What is asked:
Copy the material from the line with "awards (983, 634)" to the line with "currently (723, 556)", both included, keeping every line, requests too, and shift each coordinate in the answers by adding 119 to it.

## begin Records for the task

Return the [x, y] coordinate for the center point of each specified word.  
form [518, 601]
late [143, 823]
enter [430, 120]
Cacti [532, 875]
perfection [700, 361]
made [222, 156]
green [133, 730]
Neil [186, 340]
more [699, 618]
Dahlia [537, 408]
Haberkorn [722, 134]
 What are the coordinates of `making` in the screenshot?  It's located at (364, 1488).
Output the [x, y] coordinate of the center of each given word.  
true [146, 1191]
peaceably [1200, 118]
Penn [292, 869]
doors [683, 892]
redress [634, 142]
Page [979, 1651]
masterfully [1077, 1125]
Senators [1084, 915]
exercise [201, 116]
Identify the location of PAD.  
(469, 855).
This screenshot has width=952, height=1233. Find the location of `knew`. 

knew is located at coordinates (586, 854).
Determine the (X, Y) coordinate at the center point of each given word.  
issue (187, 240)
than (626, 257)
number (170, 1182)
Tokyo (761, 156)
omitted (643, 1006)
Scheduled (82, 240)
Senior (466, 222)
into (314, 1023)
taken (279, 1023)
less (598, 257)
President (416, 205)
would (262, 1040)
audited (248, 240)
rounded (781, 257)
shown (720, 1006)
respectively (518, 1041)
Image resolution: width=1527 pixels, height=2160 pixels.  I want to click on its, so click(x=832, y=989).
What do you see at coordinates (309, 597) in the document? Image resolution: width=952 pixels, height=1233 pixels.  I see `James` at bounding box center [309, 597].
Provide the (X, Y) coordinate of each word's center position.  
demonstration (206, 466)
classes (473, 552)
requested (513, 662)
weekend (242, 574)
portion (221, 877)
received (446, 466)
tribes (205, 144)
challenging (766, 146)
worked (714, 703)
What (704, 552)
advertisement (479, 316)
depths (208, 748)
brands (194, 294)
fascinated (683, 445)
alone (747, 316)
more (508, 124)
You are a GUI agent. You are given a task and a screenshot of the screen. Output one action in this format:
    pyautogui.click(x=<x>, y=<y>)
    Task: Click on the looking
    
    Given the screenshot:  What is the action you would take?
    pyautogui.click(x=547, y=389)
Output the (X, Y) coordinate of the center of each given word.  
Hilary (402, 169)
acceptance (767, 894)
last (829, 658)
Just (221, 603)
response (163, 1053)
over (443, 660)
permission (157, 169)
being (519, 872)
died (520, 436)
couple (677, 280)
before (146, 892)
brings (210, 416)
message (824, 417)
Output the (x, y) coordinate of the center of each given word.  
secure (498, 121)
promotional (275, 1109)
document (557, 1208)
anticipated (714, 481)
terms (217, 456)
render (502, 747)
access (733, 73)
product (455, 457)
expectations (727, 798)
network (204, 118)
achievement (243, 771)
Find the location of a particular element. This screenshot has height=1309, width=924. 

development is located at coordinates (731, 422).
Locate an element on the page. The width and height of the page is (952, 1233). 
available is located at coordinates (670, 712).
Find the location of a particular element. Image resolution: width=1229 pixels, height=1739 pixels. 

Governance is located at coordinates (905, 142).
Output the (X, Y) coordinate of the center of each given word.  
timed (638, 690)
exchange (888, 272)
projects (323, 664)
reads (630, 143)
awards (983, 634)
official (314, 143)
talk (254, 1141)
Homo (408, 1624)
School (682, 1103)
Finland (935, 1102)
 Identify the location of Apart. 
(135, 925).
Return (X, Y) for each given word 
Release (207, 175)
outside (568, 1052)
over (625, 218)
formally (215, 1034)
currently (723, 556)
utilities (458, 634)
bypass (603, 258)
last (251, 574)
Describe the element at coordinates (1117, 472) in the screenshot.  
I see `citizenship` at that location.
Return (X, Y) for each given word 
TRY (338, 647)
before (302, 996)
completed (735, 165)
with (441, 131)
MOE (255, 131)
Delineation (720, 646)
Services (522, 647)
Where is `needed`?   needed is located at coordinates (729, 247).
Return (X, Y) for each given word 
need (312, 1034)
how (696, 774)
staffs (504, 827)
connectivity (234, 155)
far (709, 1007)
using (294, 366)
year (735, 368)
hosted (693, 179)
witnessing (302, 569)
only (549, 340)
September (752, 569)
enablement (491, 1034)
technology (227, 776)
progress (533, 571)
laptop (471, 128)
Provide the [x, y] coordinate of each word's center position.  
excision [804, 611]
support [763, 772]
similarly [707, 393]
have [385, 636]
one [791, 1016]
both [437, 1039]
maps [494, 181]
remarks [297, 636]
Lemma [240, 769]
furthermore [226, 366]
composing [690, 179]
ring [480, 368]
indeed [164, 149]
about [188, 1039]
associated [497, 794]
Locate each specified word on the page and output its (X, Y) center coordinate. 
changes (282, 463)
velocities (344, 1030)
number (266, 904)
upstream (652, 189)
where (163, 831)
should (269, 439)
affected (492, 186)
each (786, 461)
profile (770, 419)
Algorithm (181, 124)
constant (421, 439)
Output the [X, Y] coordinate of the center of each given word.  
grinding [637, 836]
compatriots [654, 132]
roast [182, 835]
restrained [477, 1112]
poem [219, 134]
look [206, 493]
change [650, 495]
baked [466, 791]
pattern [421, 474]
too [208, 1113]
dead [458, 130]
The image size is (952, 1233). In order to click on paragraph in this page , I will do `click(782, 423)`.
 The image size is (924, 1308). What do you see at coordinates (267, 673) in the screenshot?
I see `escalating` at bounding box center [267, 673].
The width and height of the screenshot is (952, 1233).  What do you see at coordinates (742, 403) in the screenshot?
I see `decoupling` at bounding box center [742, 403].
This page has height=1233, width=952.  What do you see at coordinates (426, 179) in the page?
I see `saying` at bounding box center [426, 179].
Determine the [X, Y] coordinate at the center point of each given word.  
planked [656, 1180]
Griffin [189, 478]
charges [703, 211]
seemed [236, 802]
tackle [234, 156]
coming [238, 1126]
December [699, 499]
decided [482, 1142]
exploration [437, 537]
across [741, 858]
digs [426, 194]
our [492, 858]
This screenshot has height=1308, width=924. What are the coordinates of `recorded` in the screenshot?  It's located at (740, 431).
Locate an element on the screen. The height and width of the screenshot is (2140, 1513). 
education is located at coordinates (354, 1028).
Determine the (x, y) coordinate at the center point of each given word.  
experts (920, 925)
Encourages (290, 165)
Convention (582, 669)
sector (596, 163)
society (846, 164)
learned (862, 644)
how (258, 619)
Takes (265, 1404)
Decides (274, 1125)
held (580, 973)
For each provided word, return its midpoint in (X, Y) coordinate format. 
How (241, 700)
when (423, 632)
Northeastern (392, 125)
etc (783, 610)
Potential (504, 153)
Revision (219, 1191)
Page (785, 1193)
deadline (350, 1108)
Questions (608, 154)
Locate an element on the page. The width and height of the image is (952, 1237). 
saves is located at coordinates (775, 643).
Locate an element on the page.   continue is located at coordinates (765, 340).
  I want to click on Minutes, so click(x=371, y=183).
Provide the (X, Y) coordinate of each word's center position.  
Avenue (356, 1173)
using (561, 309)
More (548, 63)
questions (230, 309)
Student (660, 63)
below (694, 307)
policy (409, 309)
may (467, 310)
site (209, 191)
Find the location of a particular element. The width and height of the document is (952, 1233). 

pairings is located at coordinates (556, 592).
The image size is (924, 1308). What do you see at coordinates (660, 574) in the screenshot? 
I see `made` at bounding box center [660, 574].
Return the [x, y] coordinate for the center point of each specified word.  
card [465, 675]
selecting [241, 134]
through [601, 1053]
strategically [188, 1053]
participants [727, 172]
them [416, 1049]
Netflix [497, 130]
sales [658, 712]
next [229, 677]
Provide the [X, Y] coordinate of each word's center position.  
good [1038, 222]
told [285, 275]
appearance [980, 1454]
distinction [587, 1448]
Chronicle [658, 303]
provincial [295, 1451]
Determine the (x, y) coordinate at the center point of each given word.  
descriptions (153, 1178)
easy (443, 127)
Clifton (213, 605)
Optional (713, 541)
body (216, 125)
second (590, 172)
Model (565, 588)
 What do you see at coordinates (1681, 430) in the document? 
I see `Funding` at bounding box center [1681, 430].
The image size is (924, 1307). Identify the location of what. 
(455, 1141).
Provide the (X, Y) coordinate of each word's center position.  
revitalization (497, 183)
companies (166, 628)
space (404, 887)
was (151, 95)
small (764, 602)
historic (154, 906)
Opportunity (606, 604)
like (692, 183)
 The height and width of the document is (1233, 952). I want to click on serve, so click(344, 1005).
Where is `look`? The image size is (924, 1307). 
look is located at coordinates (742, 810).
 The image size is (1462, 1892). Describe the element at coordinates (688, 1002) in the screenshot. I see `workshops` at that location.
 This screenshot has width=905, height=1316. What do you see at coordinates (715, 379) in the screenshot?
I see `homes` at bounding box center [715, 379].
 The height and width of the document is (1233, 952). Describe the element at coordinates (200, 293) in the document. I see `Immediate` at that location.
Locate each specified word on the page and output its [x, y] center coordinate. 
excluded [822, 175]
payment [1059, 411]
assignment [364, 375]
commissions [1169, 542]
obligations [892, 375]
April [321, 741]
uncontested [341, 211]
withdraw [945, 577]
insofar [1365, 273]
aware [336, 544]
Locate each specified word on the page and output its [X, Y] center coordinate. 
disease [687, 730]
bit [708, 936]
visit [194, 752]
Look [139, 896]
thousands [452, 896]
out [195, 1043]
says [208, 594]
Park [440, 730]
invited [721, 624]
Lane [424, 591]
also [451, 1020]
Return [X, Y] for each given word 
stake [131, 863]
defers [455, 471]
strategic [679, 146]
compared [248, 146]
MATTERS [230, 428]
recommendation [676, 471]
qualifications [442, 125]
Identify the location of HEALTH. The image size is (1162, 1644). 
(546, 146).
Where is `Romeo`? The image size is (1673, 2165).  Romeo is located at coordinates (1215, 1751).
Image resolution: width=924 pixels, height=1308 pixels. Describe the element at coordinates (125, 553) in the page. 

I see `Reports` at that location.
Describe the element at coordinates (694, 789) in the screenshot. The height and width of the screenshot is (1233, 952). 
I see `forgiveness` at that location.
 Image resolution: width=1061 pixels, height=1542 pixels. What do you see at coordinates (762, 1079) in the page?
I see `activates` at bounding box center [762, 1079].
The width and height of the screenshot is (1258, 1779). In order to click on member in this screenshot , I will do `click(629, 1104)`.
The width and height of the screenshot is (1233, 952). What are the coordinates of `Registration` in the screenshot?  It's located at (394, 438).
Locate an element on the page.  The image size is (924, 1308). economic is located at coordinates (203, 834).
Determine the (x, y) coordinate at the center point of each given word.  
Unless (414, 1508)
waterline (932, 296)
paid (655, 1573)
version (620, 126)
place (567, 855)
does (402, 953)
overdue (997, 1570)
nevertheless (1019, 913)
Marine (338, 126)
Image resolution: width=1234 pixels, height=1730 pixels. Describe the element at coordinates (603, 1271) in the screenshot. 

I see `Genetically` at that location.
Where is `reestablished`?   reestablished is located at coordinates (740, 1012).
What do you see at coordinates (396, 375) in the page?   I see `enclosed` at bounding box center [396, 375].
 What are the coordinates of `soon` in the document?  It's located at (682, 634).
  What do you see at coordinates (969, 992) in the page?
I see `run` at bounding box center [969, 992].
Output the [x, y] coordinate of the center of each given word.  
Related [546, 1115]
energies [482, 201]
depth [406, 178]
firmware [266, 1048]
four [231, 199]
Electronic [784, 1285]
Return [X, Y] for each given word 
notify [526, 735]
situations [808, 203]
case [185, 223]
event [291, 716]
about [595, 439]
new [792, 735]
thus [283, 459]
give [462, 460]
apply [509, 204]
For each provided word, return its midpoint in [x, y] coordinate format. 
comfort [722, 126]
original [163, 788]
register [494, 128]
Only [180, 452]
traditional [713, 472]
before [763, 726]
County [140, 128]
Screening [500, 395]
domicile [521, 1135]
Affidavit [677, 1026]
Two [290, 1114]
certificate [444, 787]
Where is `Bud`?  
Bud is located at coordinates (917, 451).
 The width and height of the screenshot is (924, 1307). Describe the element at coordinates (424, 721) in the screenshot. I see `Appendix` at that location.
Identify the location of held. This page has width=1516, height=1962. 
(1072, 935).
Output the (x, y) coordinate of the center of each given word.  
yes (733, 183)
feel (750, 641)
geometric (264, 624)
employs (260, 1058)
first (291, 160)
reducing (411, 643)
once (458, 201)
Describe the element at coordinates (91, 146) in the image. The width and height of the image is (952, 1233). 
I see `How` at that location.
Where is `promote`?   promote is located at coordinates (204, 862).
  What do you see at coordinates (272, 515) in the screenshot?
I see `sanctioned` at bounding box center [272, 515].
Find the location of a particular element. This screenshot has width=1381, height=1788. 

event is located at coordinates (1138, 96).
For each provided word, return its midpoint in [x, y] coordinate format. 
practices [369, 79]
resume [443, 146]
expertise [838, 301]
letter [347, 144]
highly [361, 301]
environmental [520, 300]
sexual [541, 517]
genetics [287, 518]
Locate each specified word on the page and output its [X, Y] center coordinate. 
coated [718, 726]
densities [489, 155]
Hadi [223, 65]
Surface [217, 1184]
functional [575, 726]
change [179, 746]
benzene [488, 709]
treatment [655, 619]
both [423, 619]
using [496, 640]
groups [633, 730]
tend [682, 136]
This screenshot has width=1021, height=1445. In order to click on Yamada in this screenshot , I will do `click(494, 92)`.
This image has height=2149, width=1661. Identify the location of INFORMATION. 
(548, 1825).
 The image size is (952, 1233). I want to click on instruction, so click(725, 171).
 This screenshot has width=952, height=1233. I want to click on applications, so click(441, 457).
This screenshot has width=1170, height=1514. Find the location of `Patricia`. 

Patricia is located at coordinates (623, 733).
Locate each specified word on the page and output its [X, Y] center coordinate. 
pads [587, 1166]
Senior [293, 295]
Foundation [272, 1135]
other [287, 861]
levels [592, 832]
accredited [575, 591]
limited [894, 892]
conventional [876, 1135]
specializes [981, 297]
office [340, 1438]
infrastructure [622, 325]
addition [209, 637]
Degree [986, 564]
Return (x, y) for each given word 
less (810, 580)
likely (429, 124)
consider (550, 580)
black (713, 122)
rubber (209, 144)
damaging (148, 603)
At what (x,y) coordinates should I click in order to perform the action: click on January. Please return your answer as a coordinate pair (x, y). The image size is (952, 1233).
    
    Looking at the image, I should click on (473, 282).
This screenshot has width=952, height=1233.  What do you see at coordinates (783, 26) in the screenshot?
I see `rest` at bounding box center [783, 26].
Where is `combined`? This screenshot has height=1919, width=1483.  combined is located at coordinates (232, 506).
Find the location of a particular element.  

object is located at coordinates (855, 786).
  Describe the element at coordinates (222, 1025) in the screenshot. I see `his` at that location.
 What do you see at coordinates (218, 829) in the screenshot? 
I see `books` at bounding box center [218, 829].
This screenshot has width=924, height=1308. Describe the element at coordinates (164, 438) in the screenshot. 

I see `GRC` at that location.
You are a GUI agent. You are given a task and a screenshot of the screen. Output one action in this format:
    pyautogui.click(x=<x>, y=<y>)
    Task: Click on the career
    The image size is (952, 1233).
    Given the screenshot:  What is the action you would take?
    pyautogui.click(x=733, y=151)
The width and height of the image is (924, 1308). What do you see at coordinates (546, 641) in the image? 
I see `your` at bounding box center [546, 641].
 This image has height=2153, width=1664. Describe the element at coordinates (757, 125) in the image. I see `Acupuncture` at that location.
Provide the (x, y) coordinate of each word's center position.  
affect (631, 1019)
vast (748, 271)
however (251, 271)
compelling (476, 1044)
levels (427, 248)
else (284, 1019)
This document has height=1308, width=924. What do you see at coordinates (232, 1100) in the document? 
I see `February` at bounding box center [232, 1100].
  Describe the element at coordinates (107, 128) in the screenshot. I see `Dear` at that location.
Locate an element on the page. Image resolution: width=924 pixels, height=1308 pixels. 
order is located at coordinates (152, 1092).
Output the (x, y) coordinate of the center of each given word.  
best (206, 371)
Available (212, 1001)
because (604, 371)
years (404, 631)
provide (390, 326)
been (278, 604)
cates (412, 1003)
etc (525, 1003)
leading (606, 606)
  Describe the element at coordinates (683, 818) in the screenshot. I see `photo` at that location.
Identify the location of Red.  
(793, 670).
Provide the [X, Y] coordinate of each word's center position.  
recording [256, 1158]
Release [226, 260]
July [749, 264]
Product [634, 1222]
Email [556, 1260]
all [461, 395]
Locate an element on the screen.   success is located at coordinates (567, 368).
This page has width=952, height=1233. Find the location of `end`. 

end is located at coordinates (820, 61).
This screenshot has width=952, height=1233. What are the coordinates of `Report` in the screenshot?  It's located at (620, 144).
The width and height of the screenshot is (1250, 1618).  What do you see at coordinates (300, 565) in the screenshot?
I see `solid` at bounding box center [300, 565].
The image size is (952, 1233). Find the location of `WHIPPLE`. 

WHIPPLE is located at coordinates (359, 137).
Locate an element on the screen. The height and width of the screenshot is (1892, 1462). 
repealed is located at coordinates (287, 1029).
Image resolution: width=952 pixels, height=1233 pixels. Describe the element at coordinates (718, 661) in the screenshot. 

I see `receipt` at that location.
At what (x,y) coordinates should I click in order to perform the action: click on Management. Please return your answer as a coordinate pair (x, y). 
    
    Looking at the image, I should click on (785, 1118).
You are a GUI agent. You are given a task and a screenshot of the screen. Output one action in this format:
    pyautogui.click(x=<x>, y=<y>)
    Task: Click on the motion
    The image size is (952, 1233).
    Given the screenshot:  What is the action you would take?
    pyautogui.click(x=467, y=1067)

## end Records for the task

Complete output:
awards (1102, 753)
official (433, 262)
talk (373, 1260)
Homo (527, 1743)
School (801, 1222)
Finland (1054, 1221)
 Identify the location of Apart. 
(254, 1044).
Return (X, Y) for each given word 
Release (326, 294)
outside (687, 1171)
over (744, 337)
formally (334, 1153)
currently (842, 675)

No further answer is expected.